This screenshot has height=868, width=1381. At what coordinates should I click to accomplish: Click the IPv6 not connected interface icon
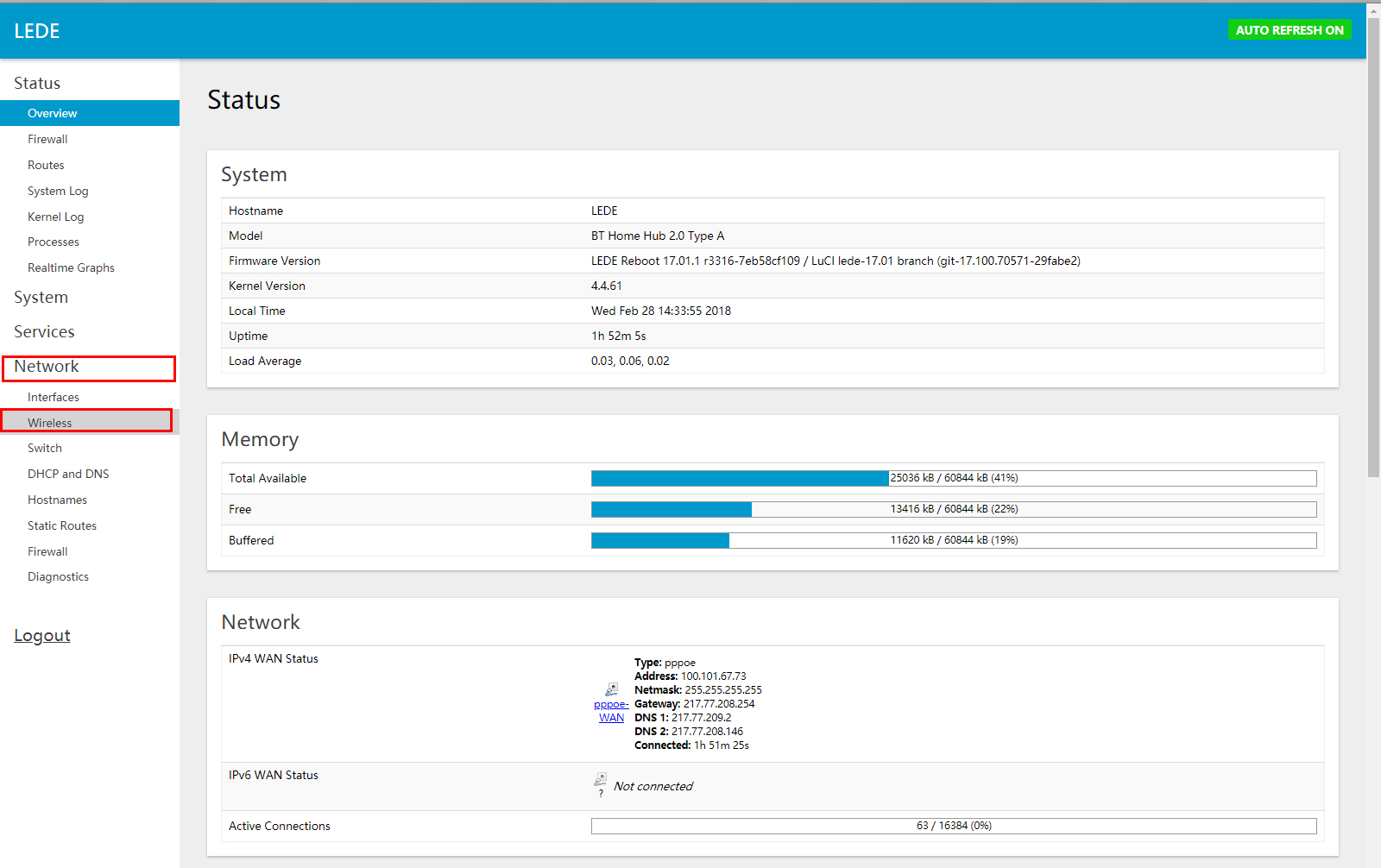click(x=600, y=779)
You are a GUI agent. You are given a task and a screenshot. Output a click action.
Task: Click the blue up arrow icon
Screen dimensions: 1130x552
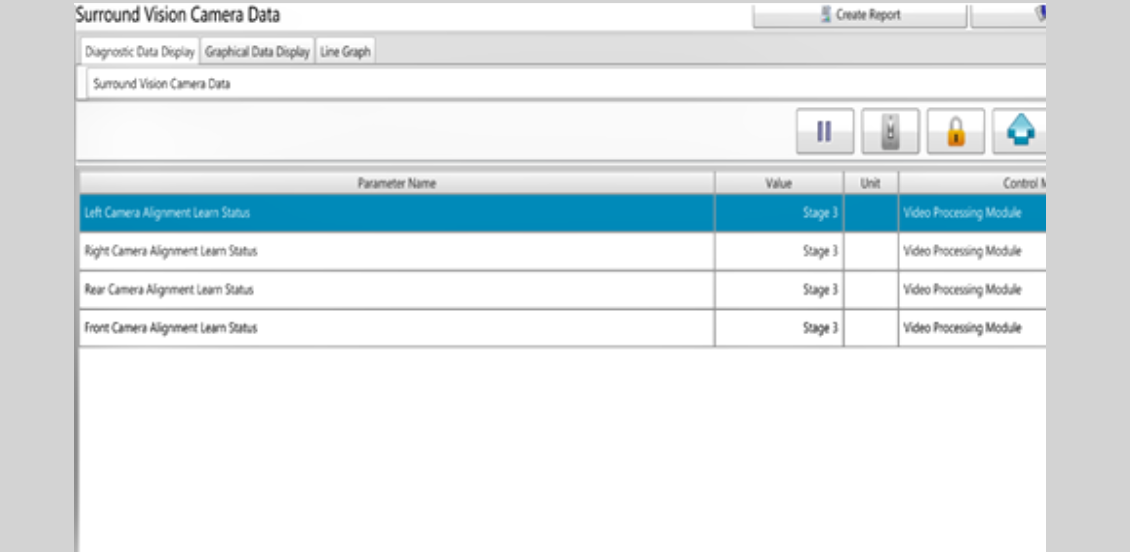[1019, 132]
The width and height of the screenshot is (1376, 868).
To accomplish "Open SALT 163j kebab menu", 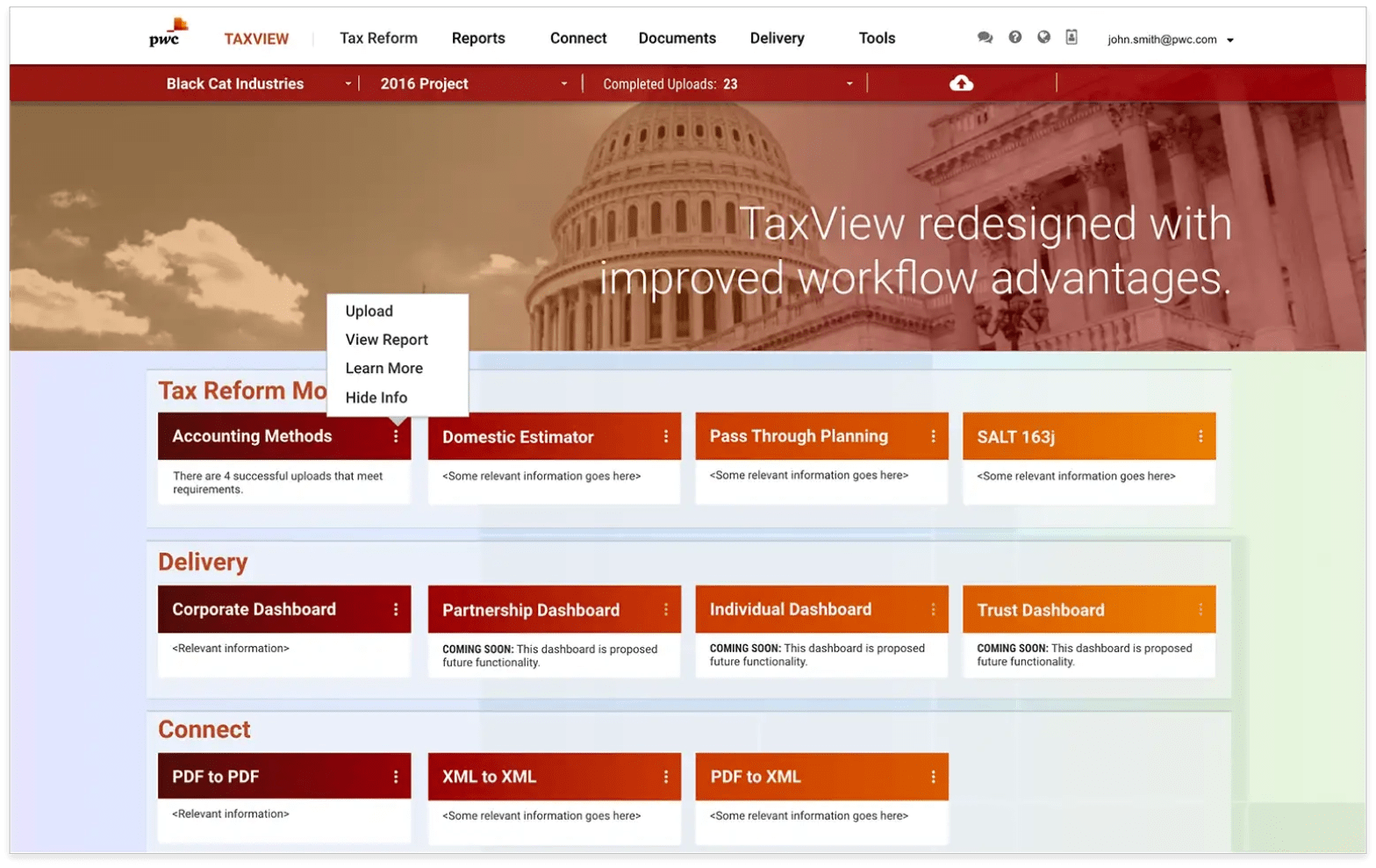I will [x=1200, y=436].
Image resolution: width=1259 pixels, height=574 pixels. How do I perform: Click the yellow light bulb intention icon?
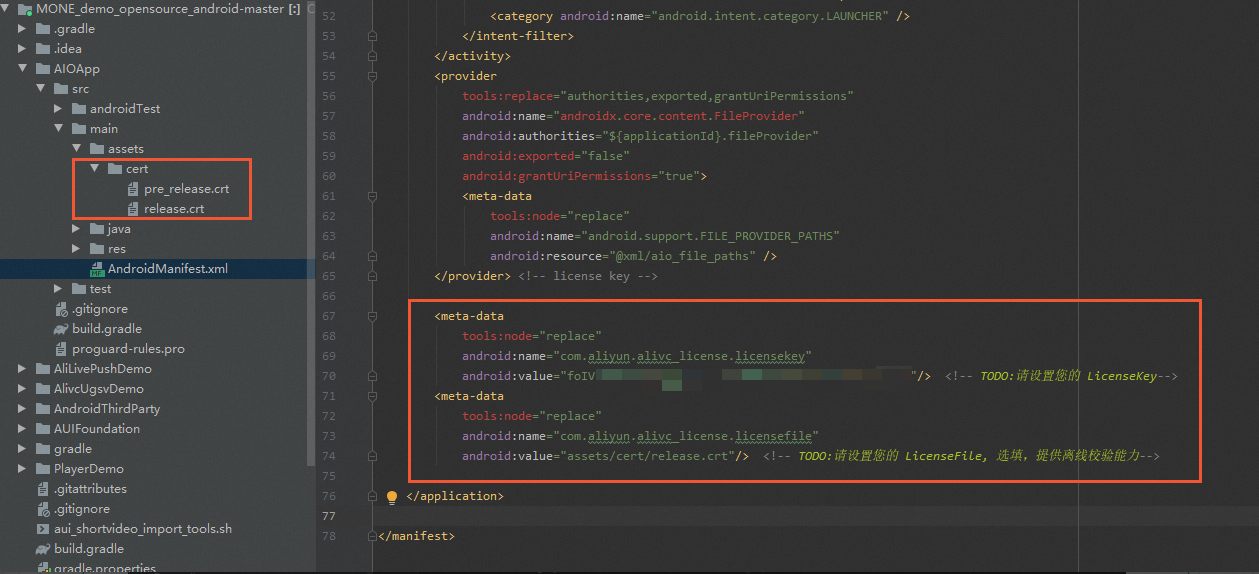click(x=392, y=497)
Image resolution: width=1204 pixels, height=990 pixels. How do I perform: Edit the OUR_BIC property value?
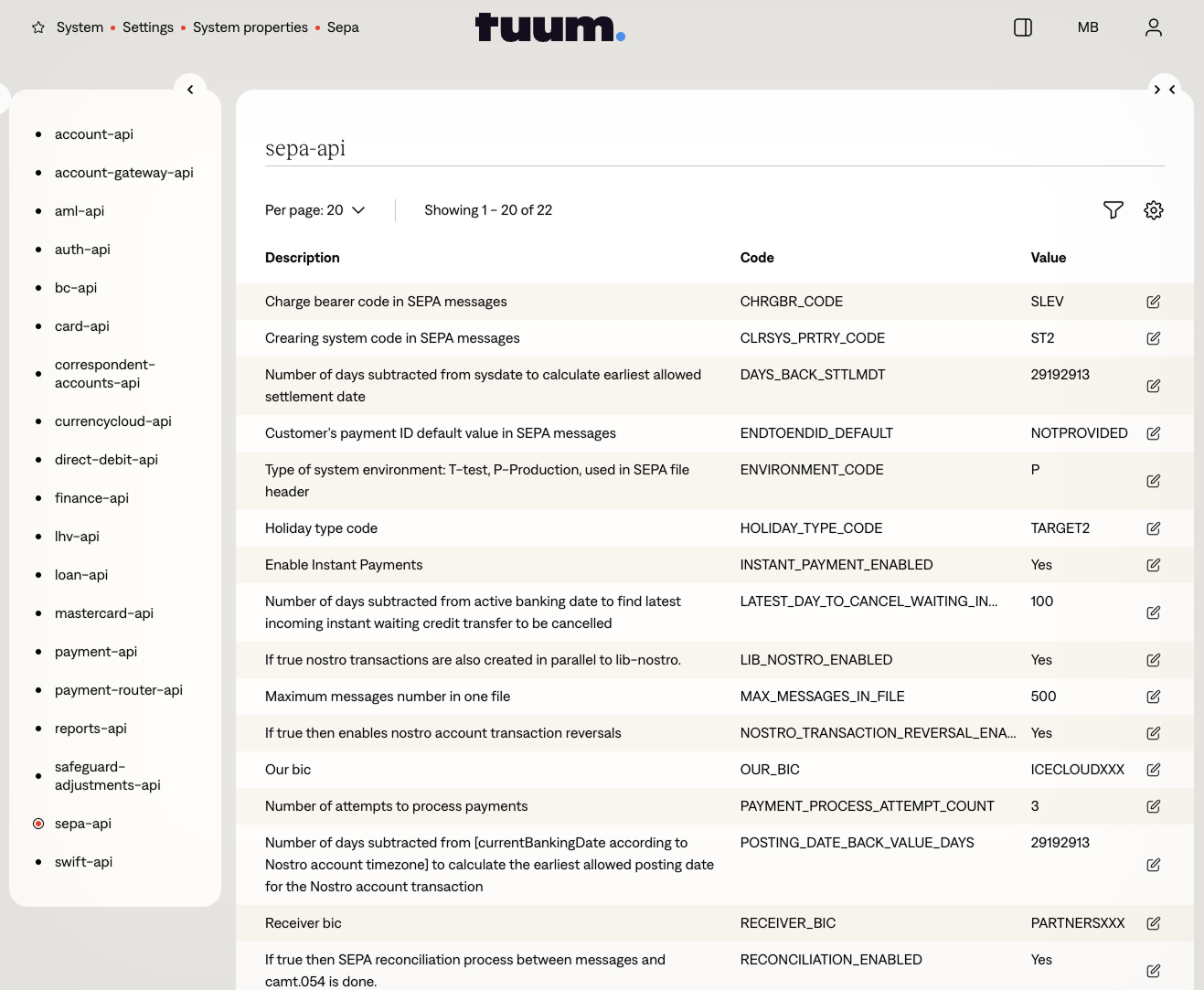click(1153, 770)
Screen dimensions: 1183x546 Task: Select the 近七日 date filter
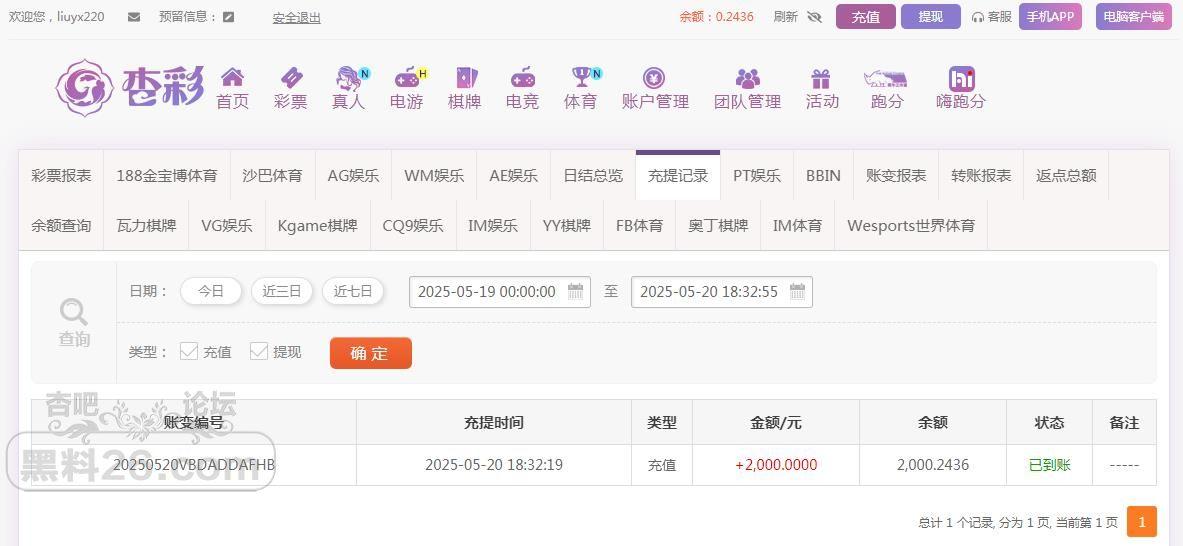pyautogui.click(x=353, y=291)
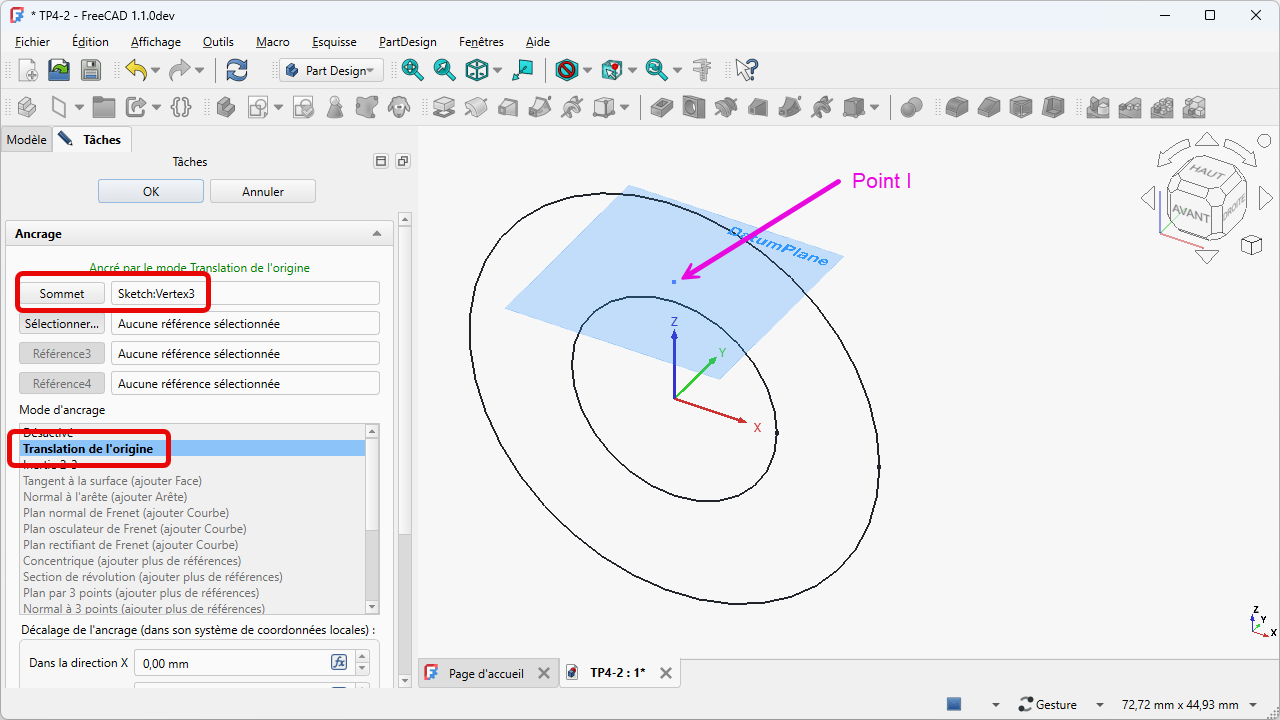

++++++

» **What the task requires**: Leave out every picture, and repeat word for word only the lines from the one holding "Image resolution: width=1204" through the end of the entries above, both ends included.

» **Answer to this exercise**:
Image resolution: width=1204 pixels, height=990 pixels. How do I perform: Edit the OUR_BIC property value?
click(1153, 770)
Screen dimensions: 1183x546 Task: Select the 近七日 date filter
pyautogui.click(x=353, y=291)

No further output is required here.